How to Exercise Your Rights (The Practical Steps)
The DPDP Rules 2025 (Rule 14, "Rights of Data Principals") set out how this works in practice. A business must prominently publish on its website or app the means for you to make a request, and the identifier it needs to recognise you (for example, your registered email, mobile number, or a customer/enrolment number). It must also publish, and stick to, the period within which it will respond.
- Find the request channel. Look for a "Privacy", "Your Data", or "Data Request" link on the website, app, or privacy notice.
- Identify yourself. Provide the identifier the business specifies so it can locate your records.
- State the right you're exercising. Access, correction, erasure, or a grievance — be specific.
- Keep a record. Note the date you submitted the request; the business must respond within its published timeline.
- Escalate only after exhausting the grievance route. If unresolved, you can then approach the Data Protection Board (Section 13(3)).
Run a business and need to handle these requests from the other side? See our guide for businesses on customer rights and building a DSR process.
Your Duties as a Data Principal (Section 15)
Rights come with responsibilities.

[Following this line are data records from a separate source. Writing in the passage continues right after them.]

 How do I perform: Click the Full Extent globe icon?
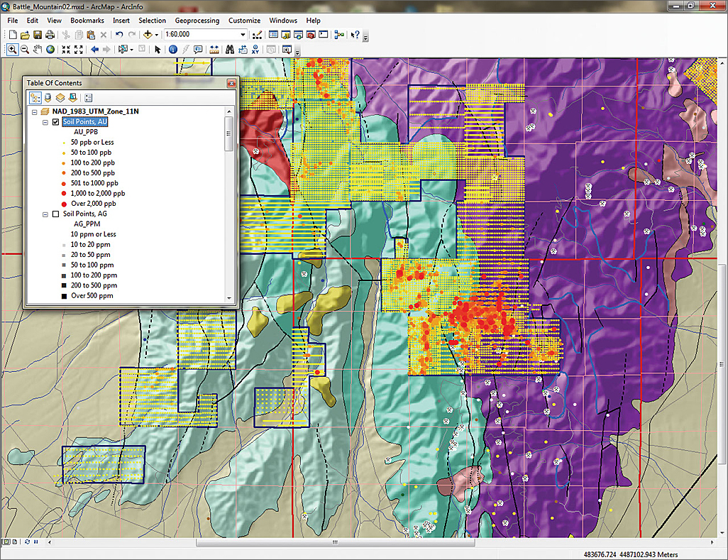[x=51, y=50]
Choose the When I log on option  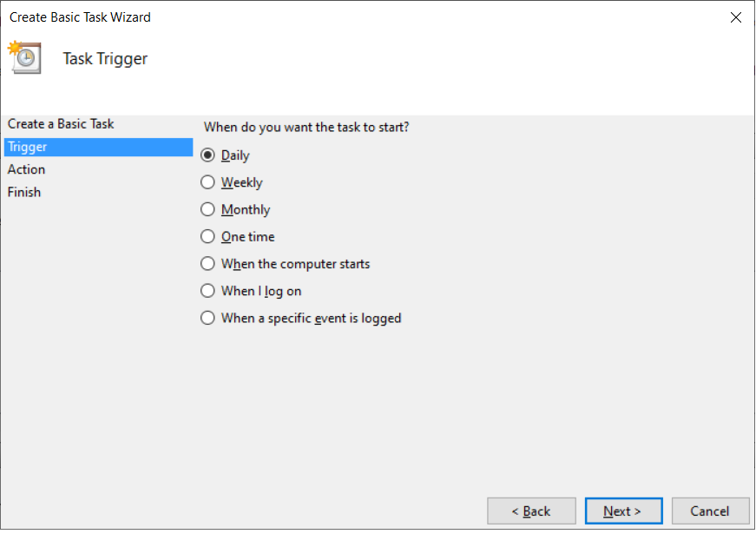coord(207,291)
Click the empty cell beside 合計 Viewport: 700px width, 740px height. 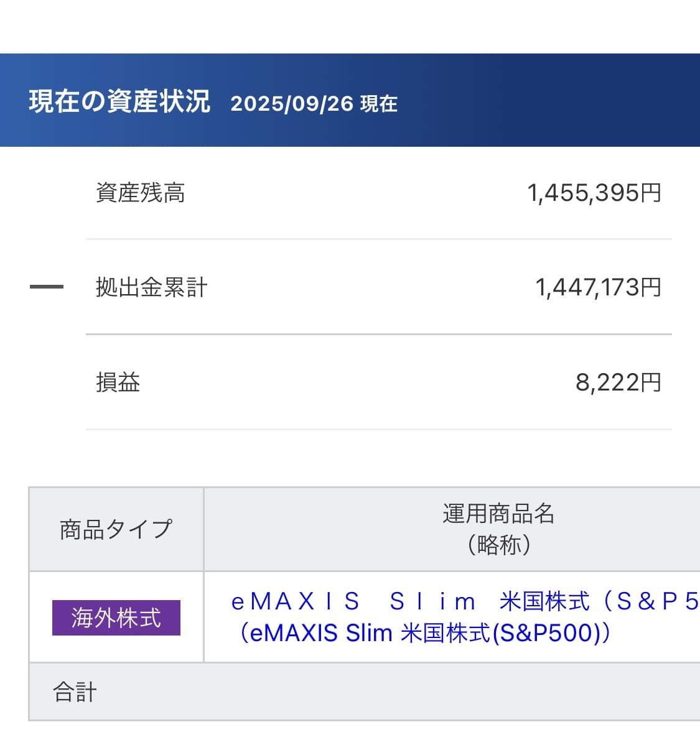point(451,691)
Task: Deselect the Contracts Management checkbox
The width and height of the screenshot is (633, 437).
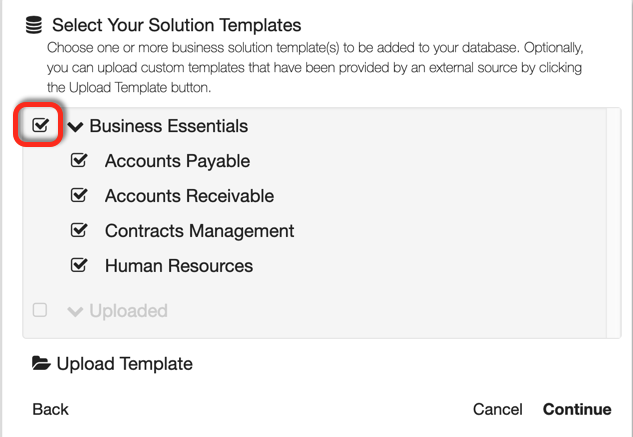Action: point(79,231)
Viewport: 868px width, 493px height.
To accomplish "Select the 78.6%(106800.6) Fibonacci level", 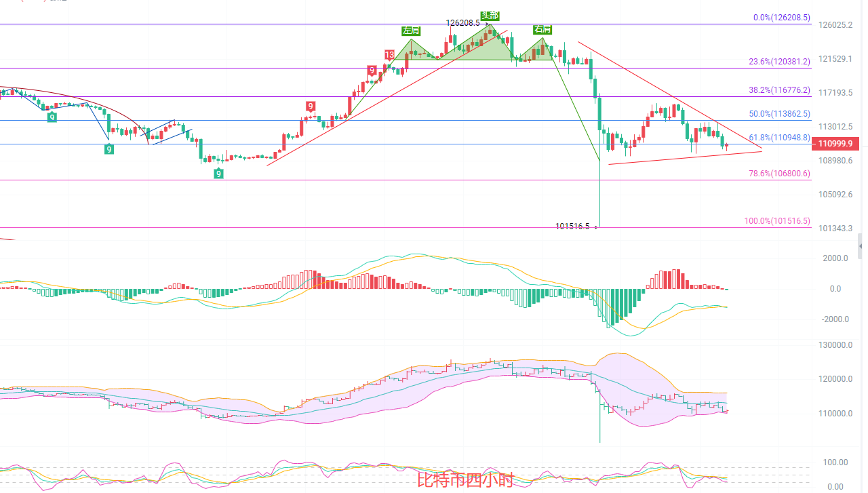I will [779, 173].
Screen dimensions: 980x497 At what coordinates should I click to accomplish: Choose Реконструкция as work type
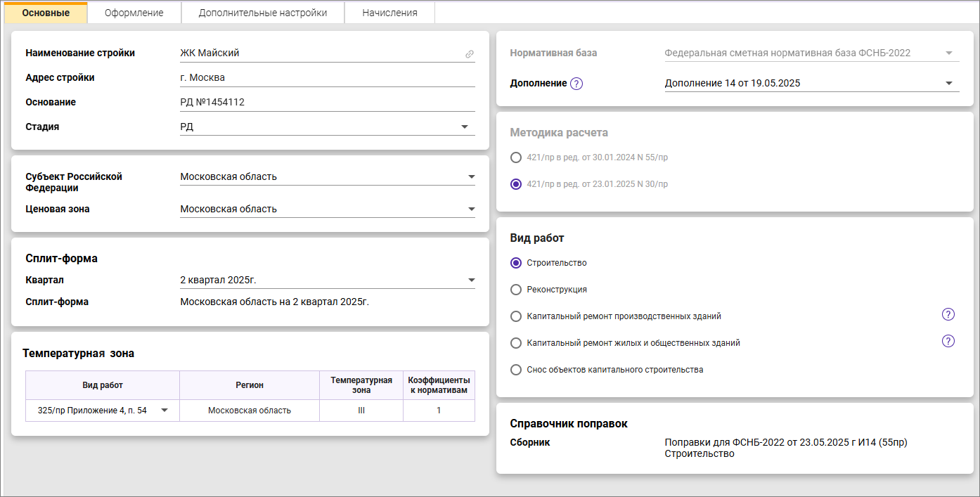[x=516, y=290]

Section 15 lists five duties every Data Principal must perform:
| # | Duty (Section 15) |
|---|---|
| 15(a) | Comply with all applicable laws while exercising your rights under the Act |
| 15(b) | Do not impersonate another person while providing your personal data for a specified purpose |
| 15(c) | Do not suppress any material information while providing personal data for any document, unique identifier, proof of identity, or proof of address issued by the State |
| 15(d) | Do not register a false or frivolous grievance or complaint with a Data Fiduciary or the Board |
| 15(e) | Furnish only information that is verifiably authentic when exercising the right to correction or erasure |
In short: give correct, genuine information, don't pretend to be someone else, and don't abuse the complaint system.
Is There a Penalty If a Data Principal Breaks These Duties?
Yes — but it's modest. The Schedule to the Act (referenced in Section 33) sets a penalty of up to ₹10,000 for a Data Principal who breaches the duties in Section 15. This is the lowest tier in the entire penalty schedule (business-side penalties run from ₹50 Crore to ₹250 Crore), reflecting that the Act's weight falls overwhelmingly on businesses, not individuals.
Why These Rights Matter
The DPDP Act reframes your personal data as something that belongs to you and is merely entrusted to a business — which is exactly why the word "fiduciary" is used for the business that holds it. Knowing your four rights (and how to exercise them) turns the Act from an abstract law into a practical tool you can use whenever a company mishandles your data.
If you run a business rather than just use one, the mirror image of this guide is our explainer on your responsibilities as a business — what the law requires of the organisations (the "Data Fiduciaries") holding all this data.
References & Sources
- Ministry of Electronics & IT, Government of India — The Digital Personal Data Protection Act, 2023 (Chapter III, Sections 11–15; Section 6; the Schedule).
- The Digital Personal Data Protection Rules, 2025 (G.S.R. 846(E)) — Rule 14, "Rights of Data Principals."
- India Code — Digital Personal Data Protection Act, 2023 (Act No. 22 of 2023), official consolidated text.
This article is general information about the DPDP Act 2023 and DPDP Rules 2025, not legal advice. Section and rule references are cited from the official text; always confirm against the current notified version for your specific situation.